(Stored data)
○ ○ ○ ○ ○ ○ ○
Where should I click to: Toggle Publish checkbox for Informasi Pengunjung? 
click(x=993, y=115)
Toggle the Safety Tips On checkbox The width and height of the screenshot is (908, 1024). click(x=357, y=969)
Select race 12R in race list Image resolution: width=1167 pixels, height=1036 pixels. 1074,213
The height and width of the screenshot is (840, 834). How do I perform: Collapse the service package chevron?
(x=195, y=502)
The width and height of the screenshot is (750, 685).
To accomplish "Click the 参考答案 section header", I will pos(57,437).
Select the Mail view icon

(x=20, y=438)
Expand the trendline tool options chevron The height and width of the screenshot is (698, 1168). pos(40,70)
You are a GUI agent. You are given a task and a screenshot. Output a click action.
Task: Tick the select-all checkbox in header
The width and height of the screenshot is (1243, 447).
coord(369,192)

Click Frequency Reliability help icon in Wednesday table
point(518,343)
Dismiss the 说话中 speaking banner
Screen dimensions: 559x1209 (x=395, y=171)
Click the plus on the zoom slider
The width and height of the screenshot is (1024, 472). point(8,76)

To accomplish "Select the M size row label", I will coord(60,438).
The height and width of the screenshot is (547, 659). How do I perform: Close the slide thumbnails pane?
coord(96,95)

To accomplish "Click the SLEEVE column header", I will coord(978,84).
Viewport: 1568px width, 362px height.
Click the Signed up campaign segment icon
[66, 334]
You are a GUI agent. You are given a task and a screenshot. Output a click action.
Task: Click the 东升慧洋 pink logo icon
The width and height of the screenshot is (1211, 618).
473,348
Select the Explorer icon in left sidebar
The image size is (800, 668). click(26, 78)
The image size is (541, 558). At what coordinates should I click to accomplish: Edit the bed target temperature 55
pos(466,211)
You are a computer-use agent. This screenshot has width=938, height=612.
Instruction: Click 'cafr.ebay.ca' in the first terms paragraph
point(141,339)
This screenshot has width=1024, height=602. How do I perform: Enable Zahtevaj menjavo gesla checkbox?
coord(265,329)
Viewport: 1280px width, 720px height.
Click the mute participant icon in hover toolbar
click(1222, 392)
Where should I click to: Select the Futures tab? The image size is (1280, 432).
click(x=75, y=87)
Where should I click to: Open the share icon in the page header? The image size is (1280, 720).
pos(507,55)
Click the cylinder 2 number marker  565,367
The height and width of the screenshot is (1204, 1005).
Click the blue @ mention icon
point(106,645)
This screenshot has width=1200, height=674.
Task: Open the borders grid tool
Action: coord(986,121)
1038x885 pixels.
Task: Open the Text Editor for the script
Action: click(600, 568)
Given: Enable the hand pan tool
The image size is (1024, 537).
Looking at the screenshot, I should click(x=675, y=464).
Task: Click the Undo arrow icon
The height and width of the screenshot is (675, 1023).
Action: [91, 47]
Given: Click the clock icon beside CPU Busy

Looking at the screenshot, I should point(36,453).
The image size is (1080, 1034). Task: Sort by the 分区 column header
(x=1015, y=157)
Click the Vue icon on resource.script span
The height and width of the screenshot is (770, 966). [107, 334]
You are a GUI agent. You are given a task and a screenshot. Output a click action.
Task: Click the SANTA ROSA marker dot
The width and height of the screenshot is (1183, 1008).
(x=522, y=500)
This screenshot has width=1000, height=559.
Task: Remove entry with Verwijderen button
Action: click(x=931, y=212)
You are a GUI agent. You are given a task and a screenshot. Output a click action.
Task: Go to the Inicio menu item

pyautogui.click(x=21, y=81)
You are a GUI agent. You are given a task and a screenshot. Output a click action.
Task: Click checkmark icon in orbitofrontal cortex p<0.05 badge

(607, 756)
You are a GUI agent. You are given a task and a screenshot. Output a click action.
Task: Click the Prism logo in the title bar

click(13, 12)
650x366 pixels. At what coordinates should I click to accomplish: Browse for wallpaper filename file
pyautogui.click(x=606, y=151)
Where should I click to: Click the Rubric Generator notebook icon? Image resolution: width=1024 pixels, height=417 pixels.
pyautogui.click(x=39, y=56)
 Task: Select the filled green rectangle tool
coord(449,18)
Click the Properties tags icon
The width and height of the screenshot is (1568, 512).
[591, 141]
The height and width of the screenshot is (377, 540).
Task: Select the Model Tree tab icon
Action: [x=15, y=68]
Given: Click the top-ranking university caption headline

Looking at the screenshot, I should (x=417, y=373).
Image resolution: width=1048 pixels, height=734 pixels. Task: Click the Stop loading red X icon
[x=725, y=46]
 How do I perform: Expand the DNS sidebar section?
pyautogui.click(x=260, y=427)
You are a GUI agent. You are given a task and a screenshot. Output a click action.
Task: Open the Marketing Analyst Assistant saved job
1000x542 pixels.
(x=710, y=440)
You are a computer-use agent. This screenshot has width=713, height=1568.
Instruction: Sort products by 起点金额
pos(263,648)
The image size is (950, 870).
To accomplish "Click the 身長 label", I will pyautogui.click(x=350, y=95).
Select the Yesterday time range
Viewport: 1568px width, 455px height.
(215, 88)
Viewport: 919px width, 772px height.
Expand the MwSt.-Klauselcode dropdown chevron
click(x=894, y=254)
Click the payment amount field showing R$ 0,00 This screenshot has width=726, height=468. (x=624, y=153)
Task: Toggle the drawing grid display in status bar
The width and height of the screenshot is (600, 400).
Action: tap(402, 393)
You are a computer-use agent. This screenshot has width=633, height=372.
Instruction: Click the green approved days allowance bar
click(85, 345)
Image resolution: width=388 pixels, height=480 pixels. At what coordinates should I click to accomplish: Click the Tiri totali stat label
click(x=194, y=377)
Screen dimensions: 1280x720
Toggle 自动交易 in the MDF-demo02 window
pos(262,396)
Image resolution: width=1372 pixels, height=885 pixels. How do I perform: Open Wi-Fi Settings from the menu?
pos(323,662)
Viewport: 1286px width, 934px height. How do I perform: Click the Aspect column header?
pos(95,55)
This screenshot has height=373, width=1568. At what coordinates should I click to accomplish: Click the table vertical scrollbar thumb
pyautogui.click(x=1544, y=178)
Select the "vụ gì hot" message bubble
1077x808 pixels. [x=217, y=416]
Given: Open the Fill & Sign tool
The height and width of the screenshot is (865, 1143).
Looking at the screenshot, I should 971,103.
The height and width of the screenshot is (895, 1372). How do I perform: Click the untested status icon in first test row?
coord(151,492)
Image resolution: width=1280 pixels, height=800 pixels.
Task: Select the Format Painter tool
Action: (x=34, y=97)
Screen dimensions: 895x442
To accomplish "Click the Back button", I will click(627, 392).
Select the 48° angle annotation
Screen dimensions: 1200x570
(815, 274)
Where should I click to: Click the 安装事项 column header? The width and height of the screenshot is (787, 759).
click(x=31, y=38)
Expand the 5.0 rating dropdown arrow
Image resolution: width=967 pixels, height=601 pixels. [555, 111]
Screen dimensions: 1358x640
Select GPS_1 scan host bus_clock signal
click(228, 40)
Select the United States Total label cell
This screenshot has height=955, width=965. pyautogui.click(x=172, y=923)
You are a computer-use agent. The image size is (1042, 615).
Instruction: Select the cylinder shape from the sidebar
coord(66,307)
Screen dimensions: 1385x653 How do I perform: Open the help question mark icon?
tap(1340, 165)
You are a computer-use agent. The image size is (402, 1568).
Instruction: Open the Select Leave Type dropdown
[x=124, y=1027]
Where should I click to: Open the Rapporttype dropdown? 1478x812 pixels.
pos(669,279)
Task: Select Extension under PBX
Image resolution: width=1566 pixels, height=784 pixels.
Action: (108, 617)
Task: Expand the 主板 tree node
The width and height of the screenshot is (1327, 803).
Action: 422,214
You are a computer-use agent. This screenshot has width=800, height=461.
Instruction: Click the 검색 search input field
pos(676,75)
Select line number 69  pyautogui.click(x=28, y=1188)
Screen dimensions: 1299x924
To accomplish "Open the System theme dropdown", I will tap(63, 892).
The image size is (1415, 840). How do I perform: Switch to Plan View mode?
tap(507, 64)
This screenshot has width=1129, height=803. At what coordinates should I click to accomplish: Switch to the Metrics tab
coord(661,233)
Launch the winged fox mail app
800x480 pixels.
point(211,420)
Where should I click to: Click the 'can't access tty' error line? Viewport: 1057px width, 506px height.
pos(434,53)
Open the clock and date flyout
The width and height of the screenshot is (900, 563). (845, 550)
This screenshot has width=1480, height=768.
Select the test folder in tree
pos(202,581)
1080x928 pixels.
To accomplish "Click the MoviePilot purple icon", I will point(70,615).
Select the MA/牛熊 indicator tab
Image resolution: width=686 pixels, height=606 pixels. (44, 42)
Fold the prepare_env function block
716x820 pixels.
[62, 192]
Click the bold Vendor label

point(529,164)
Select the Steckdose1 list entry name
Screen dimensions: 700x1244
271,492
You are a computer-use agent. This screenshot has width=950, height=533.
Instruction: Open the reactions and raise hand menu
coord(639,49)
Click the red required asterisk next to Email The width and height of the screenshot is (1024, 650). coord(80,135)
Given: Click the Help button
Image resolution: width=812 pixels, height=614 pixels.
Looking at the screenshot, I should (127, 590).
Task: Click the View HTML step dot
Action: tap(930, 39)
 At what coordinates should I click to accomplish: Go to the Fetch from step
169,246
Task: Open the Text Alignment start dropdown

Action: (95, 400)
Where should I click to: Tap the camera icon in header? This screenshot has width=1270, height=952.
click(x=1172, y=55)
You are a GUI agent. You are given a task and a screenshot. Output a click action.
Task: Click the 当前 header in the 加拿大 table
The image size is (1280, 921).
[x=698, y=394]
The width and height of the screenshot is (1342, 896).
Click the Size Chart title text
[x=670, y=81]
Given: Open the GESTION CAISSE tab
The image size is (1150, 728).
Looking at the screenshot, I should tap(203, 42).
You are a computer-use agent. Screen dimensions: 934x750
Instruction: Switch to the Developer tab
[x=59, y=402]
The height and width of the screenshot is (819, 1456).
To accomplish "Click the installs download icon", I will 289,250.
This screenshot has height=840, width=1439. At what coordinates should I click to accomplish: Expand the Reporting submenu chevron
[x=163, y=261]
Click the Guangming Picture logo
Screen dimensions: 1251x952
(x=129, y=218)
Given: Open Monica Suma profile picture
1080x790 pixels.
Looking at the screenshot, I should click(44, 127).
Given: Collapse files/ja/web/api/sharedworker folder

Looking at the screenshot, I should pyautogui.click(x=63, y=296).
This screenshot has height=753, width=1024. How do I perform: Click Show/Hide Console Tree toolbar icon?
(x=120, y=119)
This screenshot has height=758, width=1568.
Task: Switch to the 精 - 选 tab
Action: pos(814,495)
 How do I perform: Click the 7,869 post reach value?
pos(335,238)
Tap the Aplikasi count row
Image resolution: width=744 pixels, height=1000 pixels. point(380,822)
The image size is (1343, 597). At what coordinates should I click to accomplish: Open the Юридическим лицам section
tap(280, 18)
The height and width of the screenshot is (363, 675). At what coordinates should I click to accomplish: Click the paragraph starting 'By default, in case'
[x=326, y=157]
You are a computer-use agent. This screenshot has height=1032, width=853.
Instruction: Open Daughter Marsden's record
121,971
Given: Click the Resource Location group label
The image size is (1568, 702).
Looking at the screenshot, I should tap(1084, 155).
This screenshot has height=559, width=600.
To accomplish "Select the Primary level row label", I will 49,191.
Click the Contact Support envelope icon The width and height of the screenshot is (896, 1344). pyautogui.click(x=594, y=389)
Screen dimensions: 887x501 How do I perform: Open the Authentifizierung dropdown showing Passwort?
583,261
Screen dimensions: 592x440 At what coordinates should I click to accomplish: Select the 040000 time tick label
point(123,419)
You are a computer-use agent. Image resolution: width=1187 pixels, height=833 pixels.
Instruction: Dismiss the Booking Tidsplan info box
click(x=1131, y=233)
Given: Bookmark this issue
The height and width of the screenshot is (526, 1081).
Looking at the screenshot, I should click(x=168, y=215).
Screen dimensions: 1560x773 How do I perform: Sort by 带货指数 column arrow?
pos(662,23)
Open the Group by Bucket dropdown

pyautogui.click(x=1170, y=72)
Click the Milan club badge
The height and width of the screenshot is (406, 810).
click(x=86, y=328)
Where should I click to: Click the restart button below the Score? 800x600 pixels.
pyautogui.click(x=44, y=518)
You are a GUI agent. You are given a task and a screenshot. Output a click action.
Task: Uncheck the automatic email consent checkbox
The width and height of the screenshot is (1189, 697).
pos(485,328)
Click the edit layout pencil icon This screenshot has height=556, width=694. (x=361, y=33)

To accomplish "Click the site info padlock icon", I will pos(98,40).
○ ○ ○ ○ ○ ○ ○
Your objective ::
Copy the entries word for word. Start at the first line and end with the line containing "The width and height of the screenshot is (750, 685).".

Written answer ::
Where should I click to: Toggle Publish checkbox for Informasi Pengunjung? 
click(x=993, y=115)
Toggle the Safety Tips On checkbox The width and height of the screenshot is (908, 1024). click(x=357, y=969)
Select race 12R in race list Image resolution: width=1167 pixels, height=1036 pixels. 1074,213
The height and width of the screenshot is (840, 834). How do I perform: Collapse the service package chevron?
(x=195, y=502)
The width and height of the screenshot is (750, 685).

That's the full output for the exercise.